=== WHAT THIS TASK INVOLVES ===
Please return the lines, both ends included, that run from the one containing "Given: Open the Apply Settings dropdown arrow" to the last line of the data below, exactly and alone.

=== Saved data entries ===
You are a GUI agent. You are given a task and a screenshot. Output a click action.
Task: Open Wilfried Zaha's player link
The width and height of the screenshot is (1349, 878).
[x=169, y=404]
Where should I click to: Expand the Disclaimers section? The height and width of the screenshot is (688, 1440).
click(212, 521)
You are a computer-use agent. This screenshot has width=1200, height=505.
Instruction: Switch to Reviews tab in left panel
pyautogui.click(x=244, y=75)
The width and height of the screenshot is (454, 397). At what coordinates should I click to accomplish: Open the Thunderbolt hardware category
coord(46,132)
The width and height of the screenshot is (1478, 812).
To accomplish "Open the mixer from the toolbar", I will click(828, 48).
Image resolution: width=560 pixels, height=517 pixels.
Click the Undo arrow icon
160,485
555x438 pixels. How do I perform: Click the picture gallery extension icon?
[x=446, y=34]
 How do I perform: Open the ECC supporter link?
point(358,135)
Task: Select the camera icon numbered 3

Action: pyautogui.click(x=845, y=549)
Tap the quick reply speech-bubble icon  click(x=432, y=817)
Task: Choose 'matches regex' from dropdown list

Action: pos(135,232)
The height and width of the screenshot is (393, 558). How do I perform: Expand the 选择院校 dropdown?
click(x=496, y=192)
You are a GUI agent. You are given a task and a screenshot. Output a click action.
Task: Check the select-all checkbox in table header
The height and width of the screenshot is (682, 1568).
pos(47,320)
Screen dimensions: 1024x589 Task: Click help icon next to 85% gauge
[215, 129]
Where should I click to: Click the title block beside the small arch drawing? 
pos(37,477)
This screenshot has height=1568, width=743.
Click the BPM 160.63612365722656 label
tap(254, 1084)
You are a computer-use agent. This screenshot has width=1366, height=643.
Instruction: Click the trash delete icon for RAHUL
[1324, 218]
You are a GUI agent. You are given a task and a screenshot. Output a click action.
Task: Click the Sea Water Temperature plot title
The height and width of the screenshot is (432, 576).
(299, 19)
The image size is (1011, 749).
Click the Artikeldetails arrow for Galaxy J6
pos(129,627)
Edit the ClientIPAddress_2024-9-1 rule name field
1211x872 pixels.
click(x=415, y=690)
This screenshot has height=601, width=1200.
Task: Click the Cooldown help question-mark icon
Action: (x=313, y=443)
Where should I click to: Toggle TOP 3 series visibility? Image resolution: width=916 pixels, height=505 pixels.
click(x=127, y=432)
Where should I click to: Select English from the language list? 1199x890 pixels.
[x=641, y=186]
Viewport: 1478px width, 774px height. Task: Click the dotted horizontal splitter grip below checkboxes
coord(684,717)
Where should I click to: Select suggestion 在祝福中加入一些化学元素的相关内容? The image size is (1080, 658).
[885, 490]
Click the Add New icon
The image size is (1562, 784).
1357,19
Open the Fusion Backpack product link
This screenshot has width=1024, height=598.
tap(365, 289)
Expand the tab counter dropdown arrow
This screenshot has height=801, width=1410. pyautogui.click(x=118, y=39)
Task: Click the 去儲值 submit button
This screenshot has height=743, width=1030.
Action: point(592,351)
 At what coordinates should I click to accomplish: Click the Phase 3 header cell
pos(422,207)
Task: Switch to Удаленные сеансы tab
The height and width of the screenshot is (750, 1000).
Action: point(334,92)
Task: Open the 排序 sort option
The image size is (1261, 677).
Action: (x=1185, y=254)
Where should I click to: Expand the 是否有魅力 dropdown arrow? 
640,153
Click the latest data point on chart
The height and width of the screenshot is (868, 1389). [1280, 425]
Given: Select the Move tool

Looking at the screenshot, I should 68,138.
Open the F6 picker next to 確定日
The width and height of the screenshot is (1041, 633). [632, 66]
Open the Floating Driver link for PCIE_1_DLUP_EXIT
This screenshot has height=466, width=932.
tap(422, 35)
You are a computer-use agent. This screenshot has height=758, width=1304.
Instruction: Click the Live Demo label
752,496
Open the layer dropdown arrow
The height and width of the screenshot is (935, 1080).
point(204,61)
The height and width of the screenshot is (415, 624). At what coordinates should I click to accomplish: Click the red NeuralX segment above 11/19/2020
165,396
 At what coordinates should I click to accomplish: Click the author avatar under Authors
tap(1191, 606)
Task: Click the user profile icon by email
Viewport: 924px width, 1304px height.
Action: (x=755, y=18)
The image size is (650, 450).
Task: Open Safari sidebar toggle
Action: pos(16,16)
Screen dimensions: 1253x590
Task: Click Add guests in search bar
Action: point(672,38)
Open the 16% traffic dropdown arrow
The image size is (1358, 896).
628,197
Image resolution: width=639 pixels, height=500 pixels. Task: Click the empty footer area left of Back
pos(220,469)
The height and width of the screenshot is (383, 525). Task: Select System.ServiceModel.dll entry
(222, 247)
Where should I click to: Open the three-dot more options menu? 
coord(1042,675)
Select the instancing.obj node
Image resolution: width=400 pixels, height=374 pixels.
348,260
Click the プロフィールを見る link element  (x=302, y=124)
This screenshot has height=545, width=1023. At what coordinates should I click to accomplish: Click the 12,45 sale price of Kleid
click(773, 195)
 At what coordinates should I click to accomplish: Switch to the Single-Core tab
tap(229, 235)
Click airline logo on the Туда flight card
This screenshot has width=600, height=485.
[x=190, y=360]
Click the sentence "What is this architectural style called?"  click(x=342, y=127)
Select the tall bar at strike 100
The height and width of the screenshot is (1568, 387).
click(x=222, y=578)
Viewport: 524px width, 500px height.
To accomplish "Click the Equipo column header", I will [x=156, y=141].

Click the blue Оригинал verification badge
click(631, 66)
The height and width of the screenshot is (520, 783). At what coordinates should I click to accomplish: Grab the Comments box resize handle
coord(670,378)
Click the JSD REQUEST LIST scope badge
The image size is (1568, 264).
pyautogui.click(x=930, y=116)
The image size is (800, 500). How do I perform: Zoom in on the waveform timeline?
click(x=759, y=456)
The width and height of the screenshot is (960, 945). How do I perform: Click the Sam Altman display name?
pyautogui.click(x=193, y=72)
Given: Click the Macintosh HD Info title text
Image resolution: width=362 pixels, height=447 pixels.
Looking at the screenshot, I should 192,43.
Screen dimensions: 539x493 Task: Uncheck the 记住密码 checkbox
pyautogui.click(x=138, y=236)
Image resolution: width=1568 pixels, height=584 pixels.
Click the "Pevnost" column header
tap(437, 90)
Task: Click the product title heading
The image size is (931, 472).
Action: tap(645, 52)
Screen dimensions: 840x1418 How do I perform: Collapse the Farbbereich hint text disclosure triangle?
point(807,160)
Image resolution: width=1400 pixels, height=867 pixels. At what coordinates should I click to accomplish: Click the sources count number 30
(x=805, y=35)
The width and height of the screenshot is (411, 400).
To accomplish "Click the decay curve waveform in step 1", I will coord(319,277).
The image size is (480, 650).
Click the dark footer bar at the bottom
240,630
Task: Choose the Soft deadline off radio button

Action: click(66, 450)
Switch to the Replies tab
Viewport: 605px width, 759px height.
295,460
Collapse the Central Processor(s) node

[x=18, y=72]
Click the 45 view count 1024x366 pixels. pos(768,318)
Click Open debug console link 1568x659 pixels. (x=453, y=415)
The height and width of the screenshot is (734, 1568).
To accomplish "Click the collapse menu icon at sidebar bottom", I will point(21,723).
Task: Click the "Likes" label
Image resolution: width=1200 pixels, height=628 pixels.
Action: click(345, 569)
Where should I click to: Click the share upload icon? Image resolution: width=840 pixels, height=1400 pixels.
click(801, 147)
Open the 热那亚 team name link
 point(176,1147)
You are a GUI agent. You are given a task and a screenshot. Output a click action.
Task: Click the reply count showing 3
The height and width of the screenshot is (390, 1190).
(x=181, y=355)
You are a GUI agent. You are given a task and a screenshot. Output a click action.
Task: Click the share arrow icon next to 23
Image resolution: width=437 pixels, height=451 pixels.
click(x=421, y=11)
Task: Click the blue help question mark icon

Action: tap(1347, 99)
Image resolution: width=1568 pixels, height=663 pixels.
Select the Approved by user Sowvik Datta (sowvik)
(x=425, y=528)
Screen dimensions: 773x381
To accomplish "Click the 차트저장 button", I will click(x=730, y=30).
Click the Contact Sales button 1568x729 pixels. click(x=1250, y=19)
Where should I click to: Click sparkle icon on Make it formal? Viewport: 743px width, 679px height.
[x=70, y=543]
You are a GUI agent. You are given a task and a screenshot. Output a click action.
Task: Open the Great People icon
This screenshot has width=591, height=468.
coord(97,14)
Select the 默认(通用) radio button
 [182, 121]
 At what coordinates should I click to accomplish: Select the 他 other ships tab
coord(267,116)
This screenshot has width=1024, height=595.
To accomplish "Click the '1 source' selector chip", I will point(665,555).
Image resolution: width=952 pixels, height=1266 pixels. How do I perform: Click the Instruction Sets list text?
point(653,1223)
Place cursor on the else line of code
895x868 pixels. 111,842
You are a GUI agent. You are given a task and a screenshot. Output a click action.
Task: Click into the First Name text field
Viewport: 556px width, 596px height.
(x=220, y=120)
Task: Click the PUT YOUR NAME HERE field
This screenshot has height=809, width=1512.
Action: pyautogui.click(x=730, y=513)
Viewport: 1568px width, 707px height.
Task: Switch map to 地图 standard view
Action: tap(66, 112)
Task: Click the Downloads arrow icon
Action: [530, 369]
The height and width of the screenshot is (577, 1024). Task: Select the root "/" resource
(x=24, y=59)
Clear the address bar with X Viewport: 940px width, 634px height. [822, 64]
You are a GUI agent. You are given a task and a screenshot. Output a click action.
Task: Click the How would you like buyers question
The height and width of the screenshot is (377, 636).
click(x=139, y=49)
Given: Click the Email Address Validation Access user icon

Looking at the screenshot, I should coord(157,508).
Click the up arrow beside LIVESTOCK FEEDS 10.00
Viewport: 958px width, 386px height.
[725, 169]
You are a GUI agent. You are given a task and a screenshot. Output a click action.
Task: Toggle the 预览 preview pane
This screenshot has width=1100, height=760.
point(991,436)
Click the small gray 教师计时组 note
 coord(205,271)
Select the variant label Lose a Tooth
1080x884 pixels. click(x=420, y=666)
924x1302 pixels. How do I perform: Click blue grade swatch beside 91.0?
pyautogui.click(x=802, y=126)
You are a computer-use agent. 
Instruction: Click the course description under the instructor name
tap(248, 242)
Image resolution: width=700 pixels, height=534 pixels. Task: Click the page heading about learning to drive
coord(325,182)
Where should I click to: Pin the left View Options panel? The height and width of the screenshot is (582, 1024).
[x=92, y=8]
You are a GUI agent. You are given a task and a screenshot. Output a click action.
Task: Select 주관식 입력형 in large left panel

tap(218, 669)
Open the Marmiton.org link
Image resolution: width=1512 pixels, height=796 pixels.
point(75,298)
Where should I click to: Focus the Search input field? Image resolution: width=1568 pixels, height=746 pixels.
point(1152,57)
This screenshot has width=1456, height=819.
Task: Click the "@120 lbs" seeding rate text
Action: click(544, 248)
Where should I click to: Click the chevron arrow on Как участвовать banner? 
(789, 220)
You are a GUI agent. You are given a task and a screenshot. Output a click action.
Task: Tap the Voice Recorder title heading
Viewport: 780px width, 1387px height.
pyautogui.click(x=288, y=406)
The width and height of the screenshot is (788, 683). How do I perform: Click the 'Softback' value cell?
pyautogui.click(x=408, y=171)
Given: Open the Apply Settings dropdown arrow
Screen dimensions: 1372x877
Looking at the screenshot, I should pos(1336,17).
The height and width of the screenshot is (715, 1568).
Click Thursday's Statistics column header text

=== FINAL ANSWER ===
Given: Open the Apply Settings dropdown arrow
Screen dimensions: 1372x877
Looking at the screenshot, I should pos(1336,17).
The height and width of the screenshot is (715, 1568).
Click Thursday's Statistics column header text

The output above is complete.